Being asked by my wife to comment on dating was a funny task. The subject is not funny, but her asking me to comment on it within the constraints of a blog entry, now that is funny. Why….
First: I’m naturally long winded, especially about issues I feel passionate about and dating is ….. well….up there on the passion chart…
Second: Dating, in my strong opinion, having been practiced badly over many generations of American history now, has possibly spoiled the “coming of age and growing up” process for tens millions of young people.
Thirdly: Dating, in just about every explainable circumstance is a waste of time, heart, soul and resources. Shanna knows that I feel this way, so it is funny when she asked me to seriously comment....but, she asked.....

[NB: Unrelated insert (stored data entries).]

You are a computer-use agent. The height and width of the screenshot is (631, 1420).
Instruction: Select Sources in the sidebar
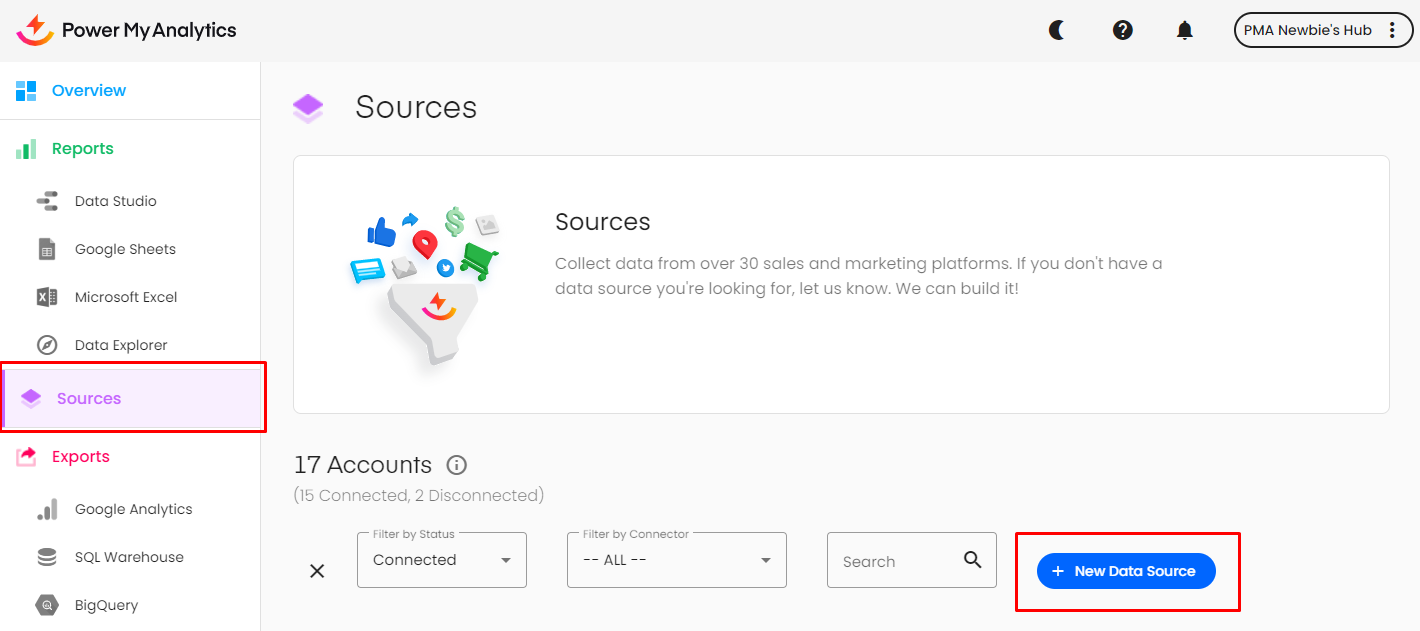coord(88,398)
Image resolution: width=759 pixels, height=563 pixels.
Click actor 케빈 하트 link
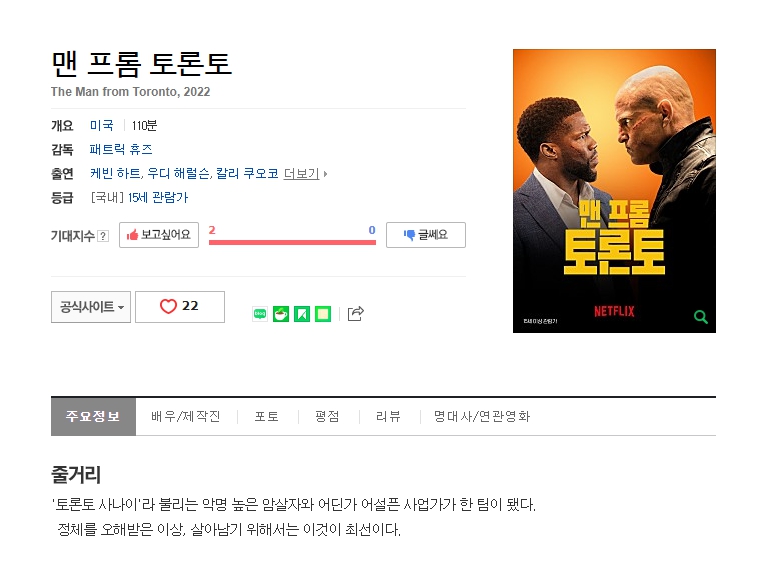115,173
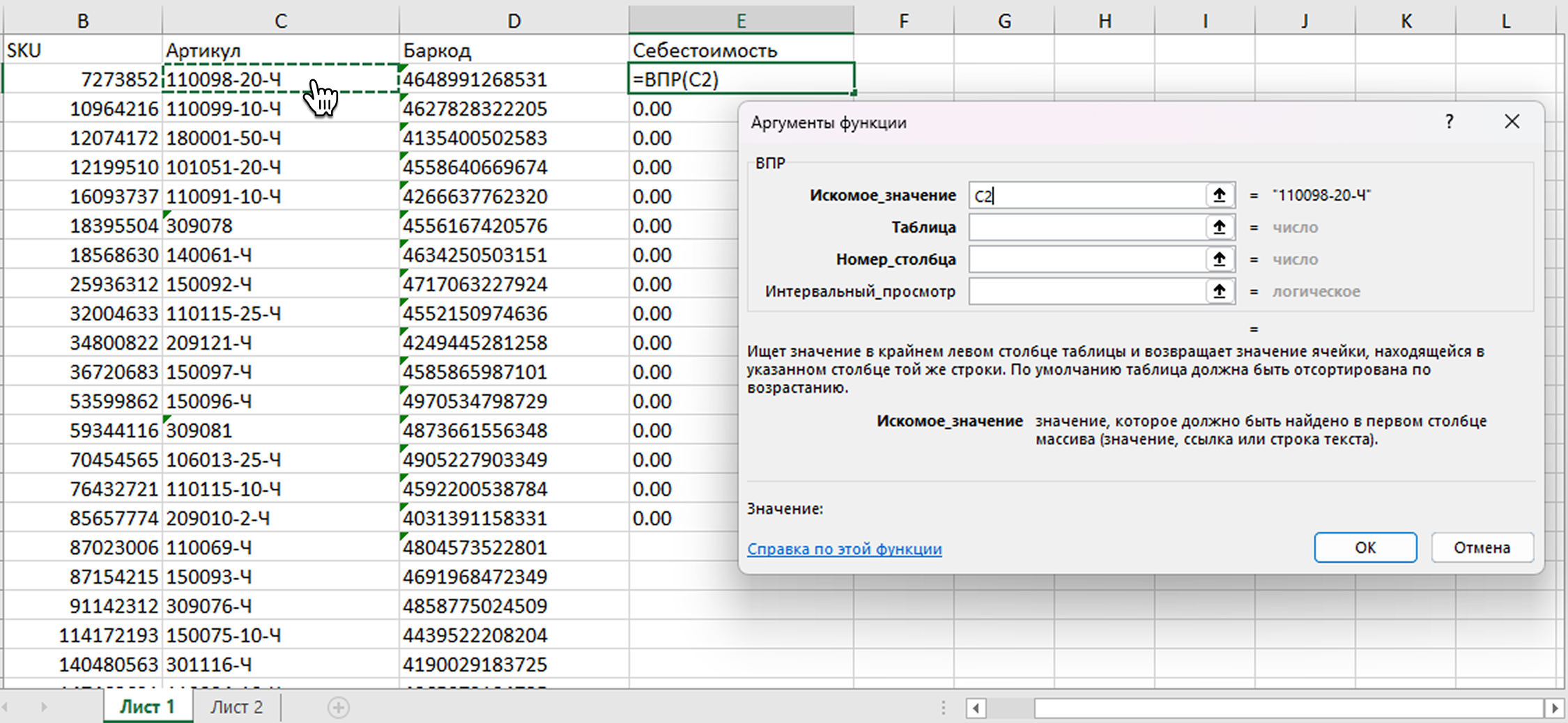Focus the Таблица input field
Viewport: 1568px width, 723px height.
1086,227
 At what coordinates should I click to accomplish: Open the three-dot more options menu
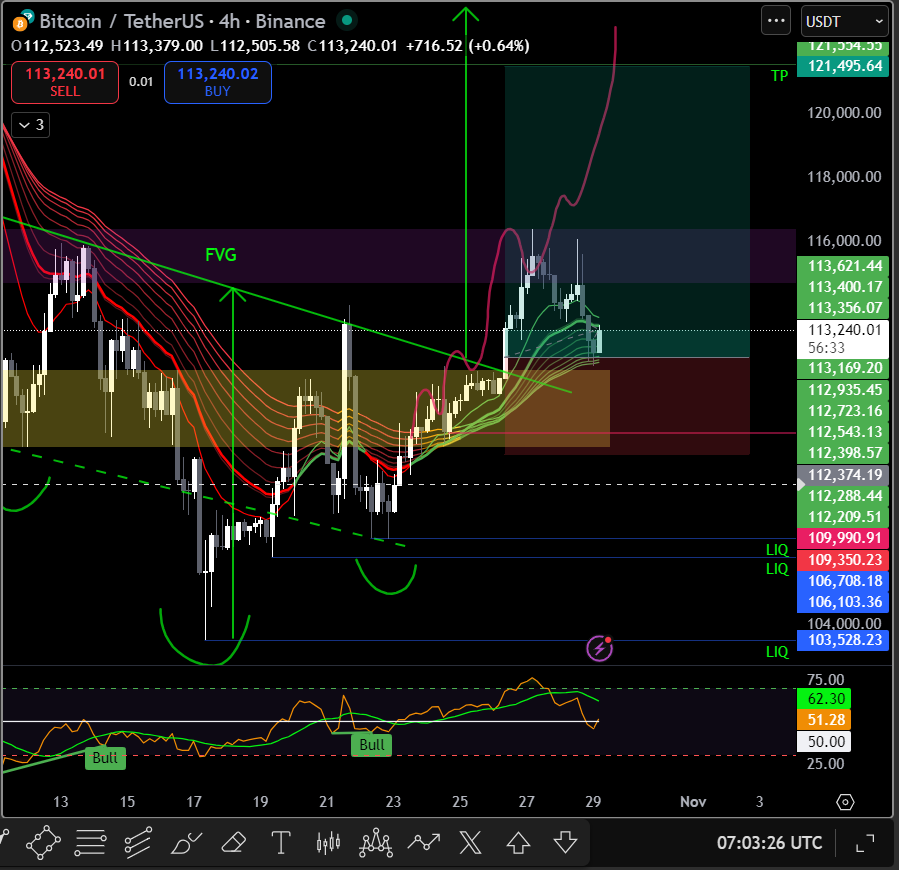tap(775, 20)
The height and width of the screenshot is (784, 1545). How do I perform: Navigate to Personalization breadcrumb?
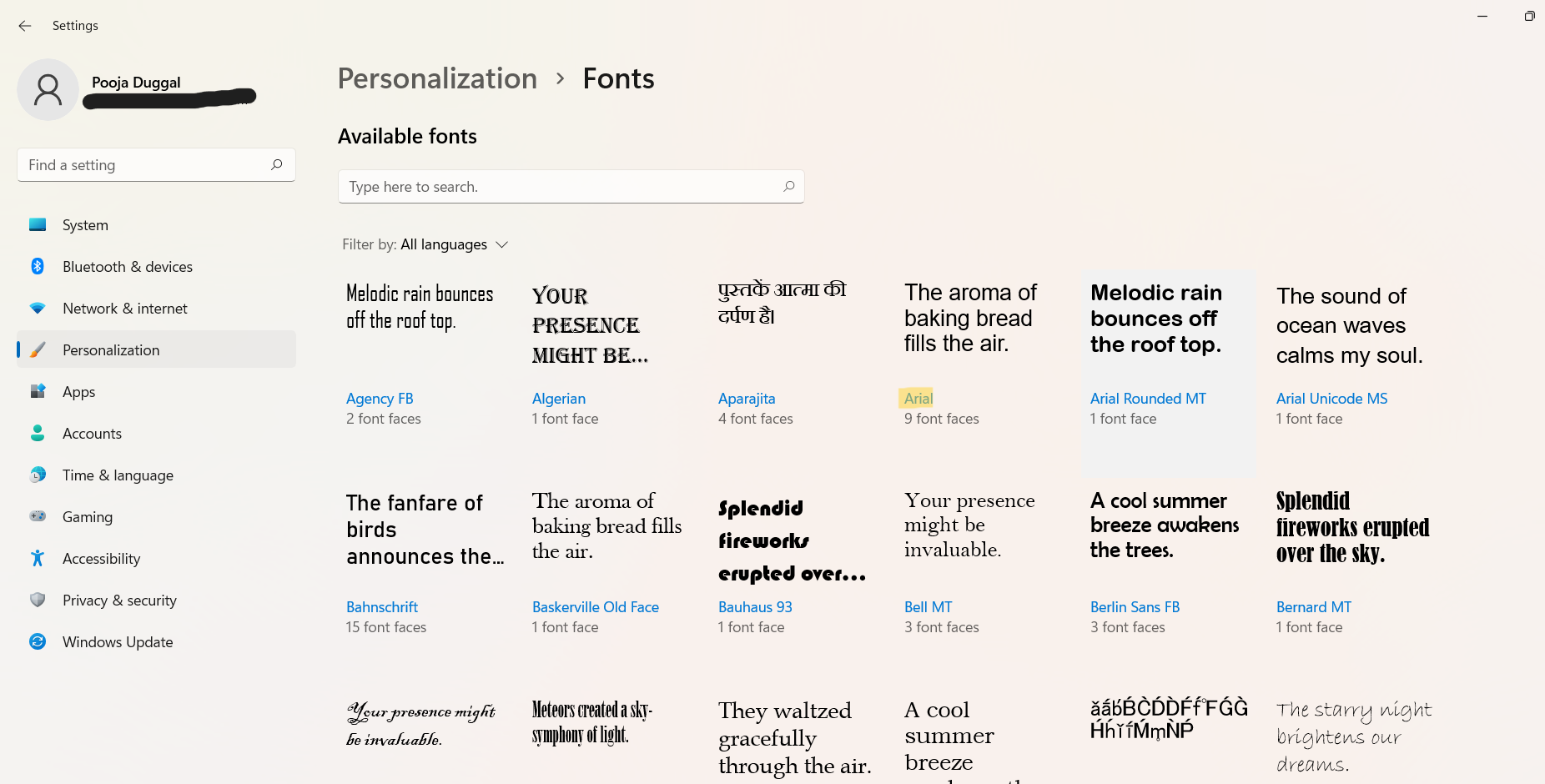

Good: Dating is actually fine with me, if we define it differently than most of us came to know it. Some form of dating is actually necessary for a couple to get to know each other and build a relationship worthy of the next step.
Bad: It’s not the dating I have a problem with, it’s the version of dating we have allowed ourselves to practice. My history with dating, girlfriends, going steady and falling in love provided the same types of stupid memories most people have. It failed to provide the proper path for true love, lifelong friendship or trusted companionship. It did, however, provide cycles of “false starts”, that went too far, too fast then flamed out. I don’t miss any of those people, some of them I don’t even remember.
Best: After all the “false starts”, I separated myself from the dating game and spent time learning what God had in mind for these relationships. I then began to think and act differently. This led to the best discovery of my lifetime on earth, my college sweetheart, my best friend, Shanna Touchton-Ramsdell, who said “I DO”, at just the right time.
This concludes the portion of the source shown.